_WHAT IS BEING ASKED_
Only the lines from the one that contains "Given: Open link" through the last line of the data below should be duplicated, exactly and without pictures.

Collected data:
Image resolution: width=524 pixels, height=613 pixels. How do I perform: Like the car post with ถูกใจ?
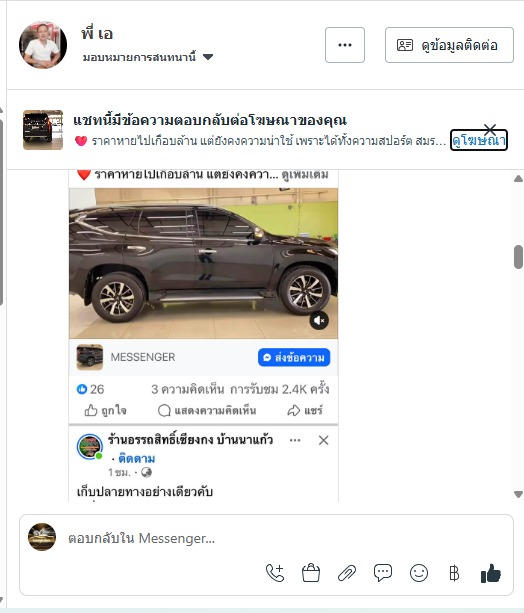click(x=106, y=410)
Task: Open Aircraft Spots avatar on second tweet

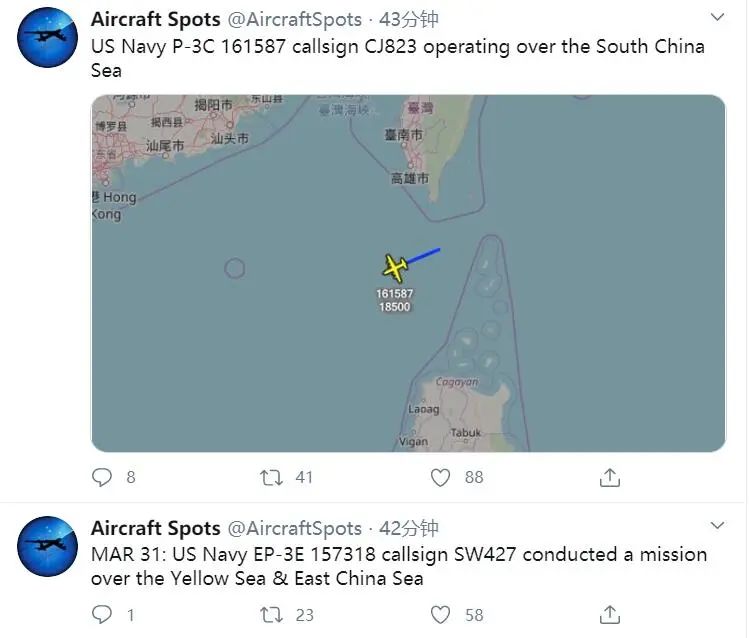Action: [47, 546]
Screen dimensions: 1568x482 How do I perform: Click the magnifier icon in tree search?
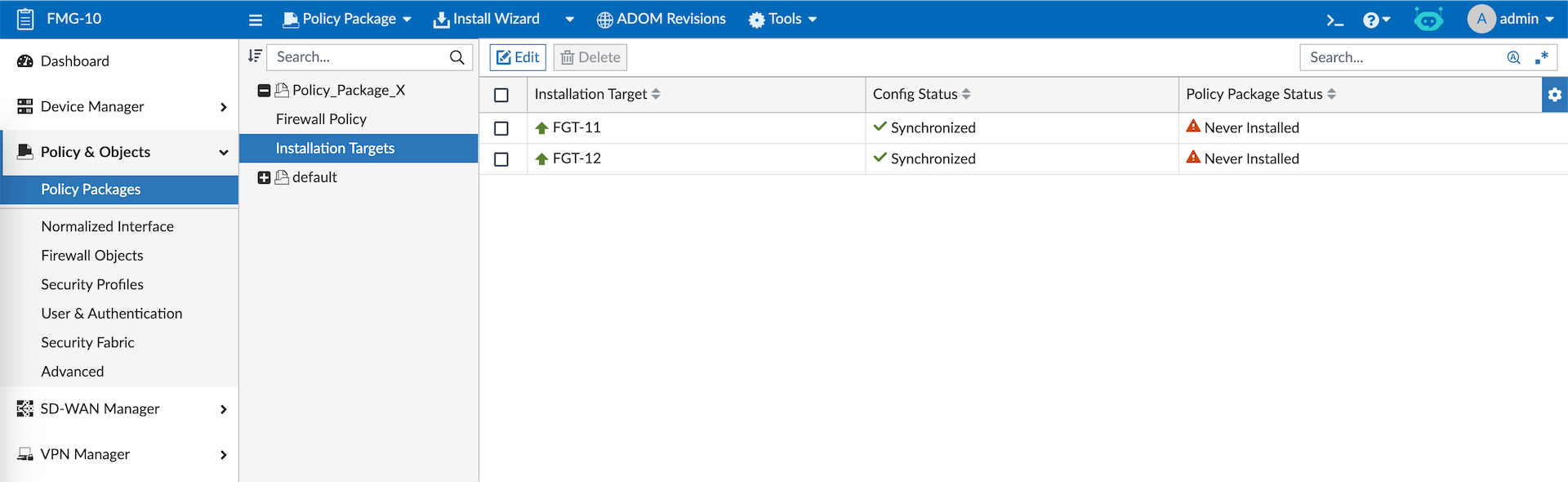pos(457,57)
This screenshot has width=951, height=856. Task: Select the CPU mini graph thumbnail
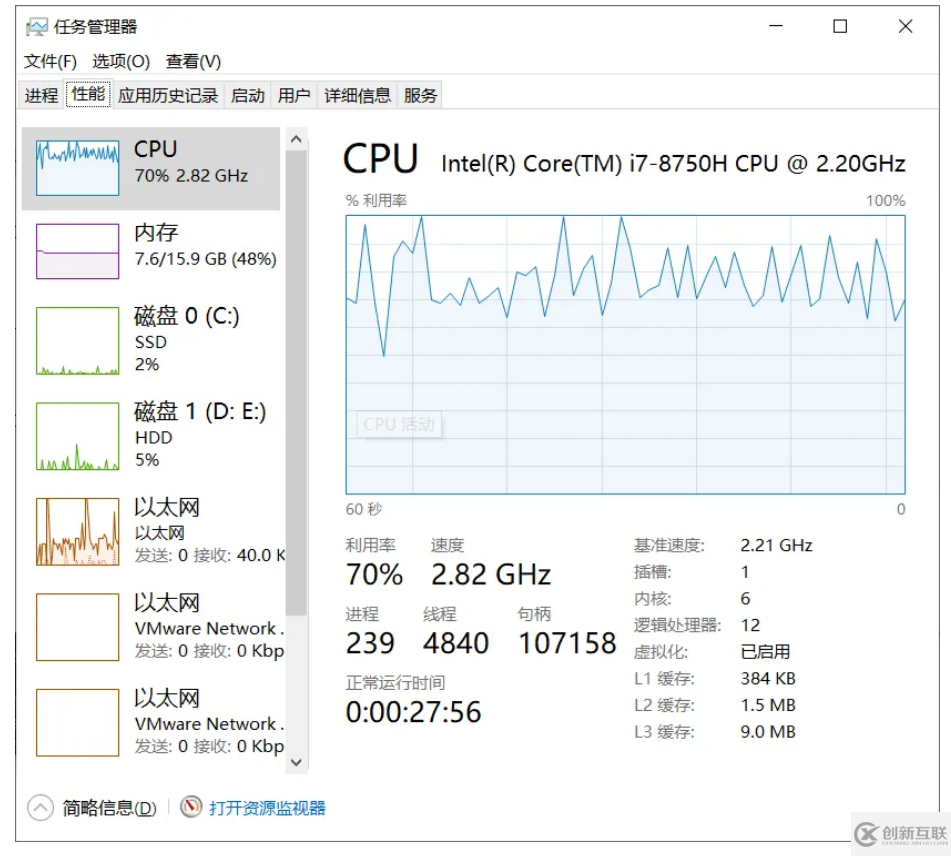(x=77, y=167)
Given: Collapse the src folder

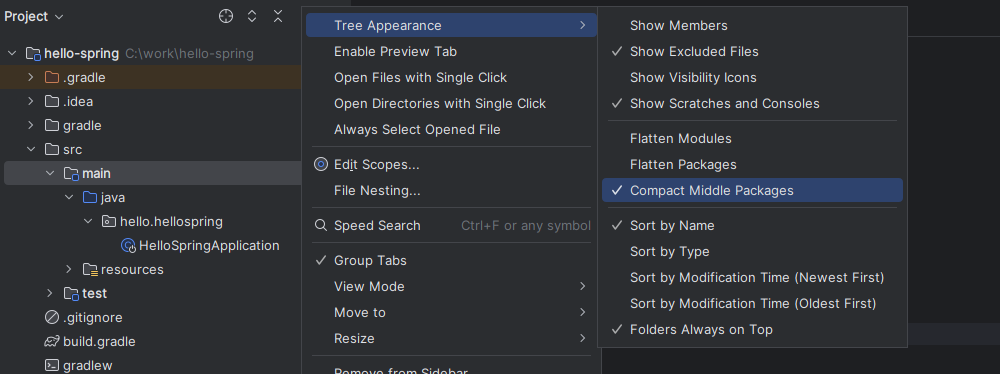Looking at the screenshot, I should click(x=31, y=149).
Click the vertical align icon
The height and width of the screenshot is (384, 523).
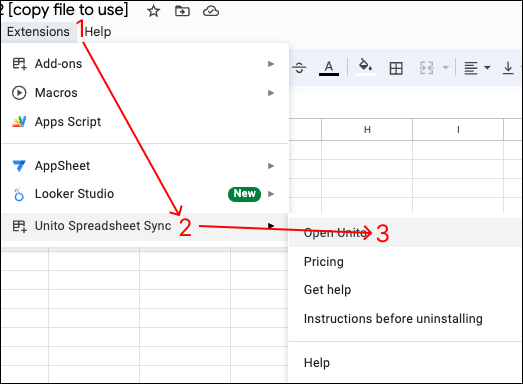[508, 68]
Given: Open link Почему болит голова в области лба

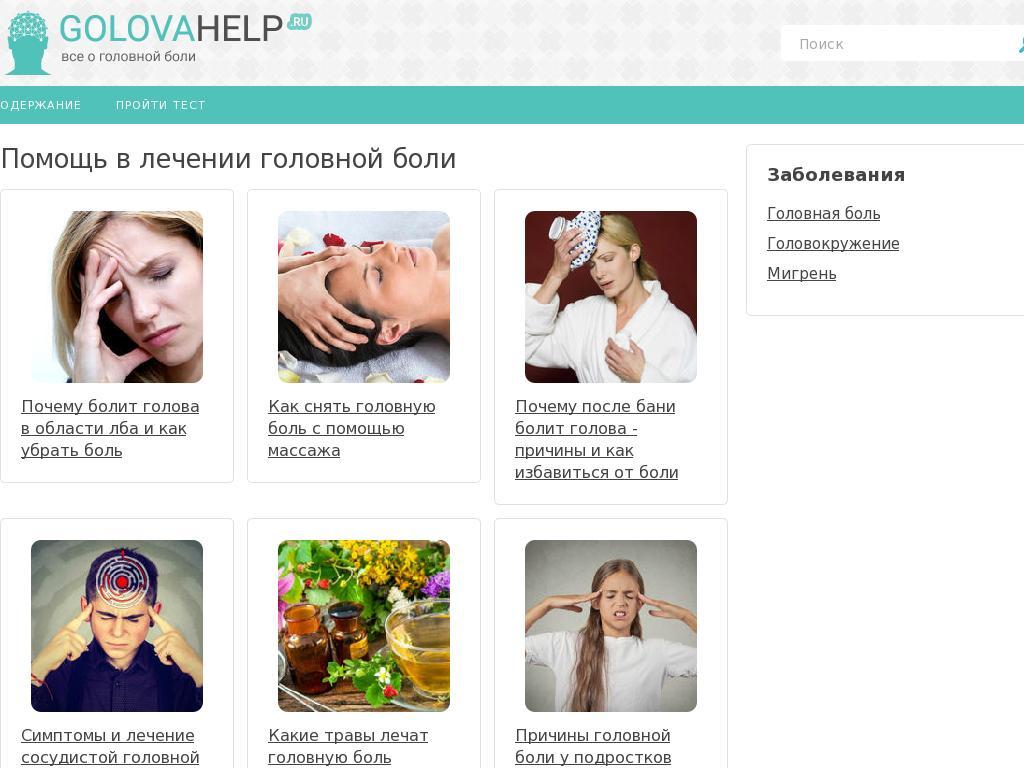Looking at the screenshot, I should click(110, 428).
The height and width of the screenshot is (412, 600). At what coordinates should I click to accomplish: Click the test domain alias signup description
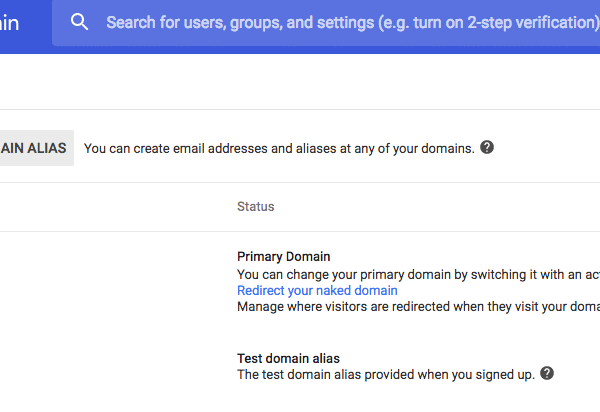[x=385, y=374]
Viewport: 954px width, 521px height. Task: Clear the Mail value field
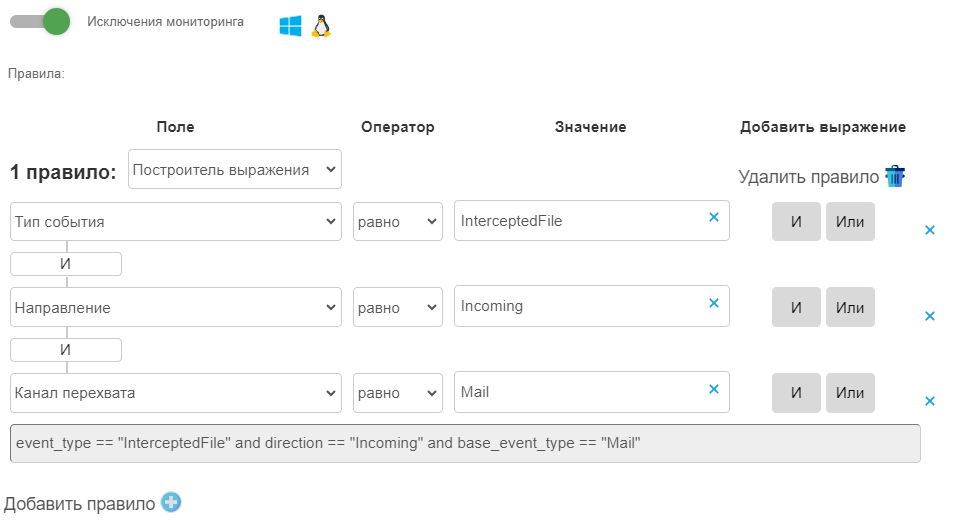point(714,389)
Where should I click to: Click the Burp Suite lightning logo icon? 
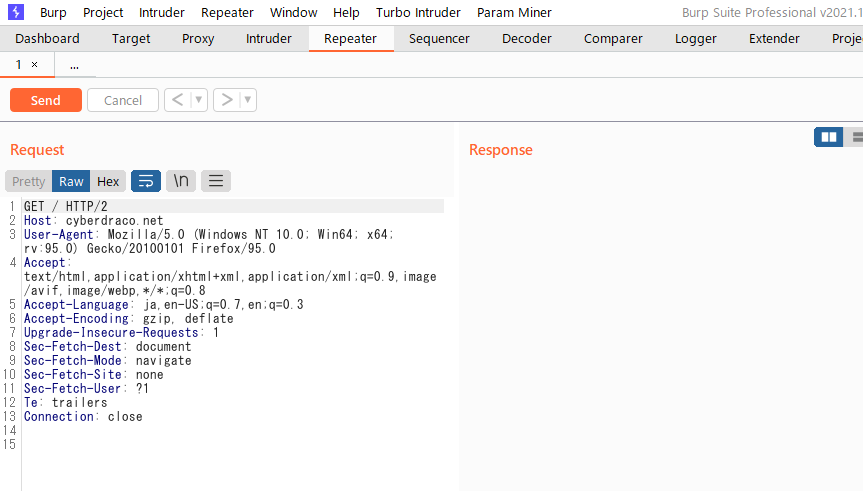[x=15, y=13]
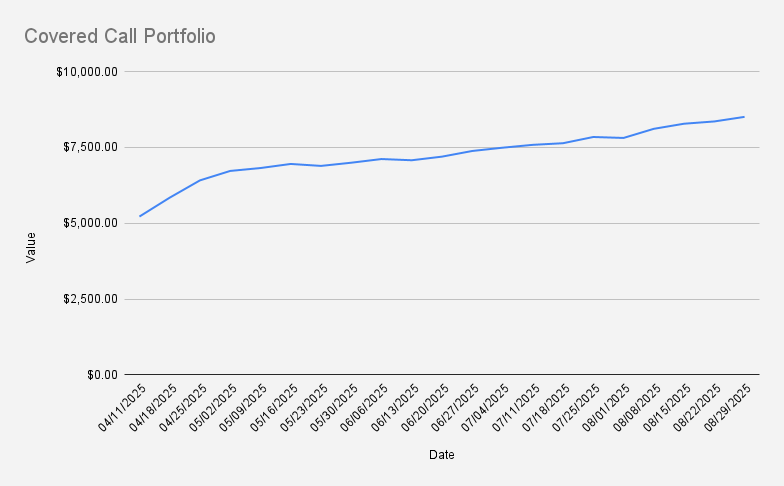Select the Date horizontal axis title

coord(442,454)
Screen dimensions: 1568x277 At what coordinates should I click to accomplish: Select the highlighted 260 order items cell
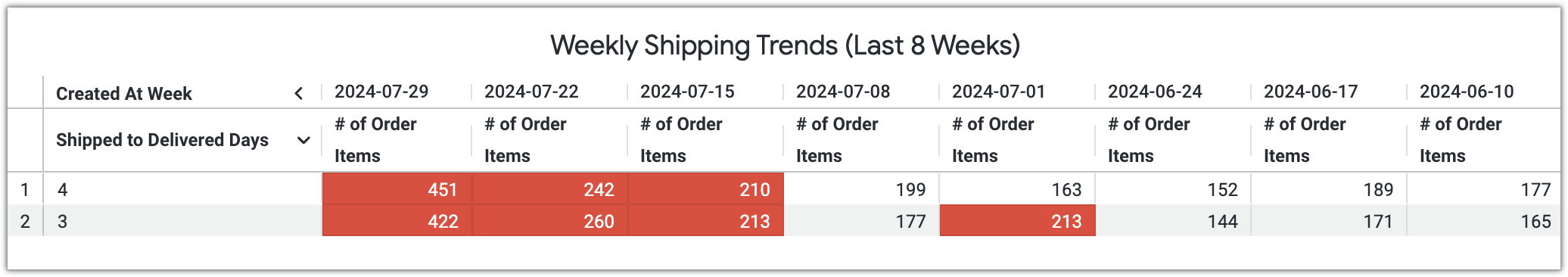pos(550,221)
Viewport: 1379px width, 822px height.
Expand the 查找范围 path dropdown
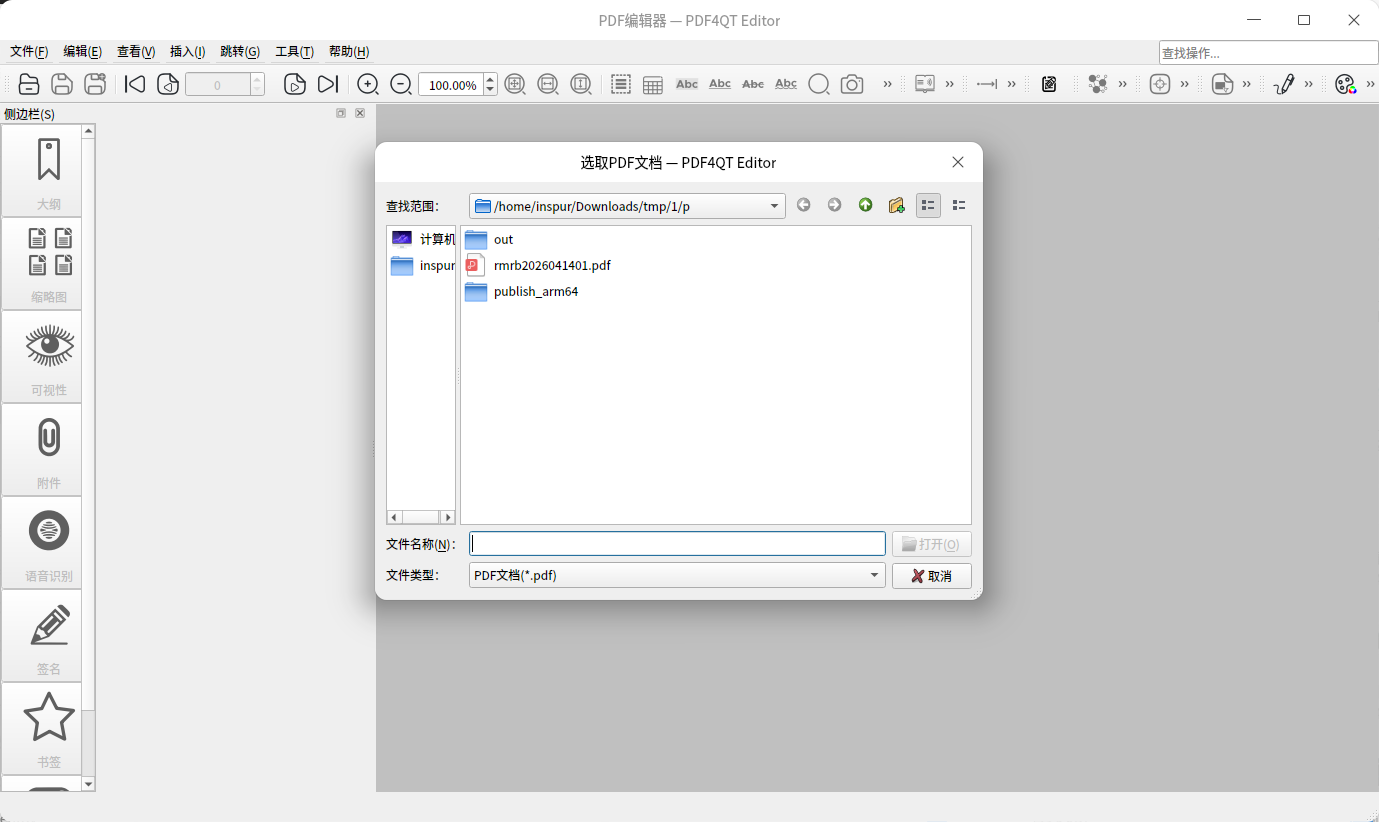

_RESPONSE TO THE TASK_
Given: Open link Почему болит голова в области лба

Looking at the screenshot, I should click(110, 428).
The height and width of the screenshot is (412, 600). At what coordinates should I click to accomplish: Click the test domain alias signup description
[x=385, y=374]
Viewport: 954px width, 521px height. Task: Clear the Mail value field
point(714,389)
Where should I click to: Click the Burp Suite lightning logo icon? 
[x=15, y=13]
Select the Date horizontal axis title

coord(442,454)
Screen dimensions: 1568x277 At what coordinates should I click to accomplish: Select the highlighted 260 order items cell
pos(550,221)
Viewport: 1379px width, 822px height.
Expand the 查找范围 path dropdown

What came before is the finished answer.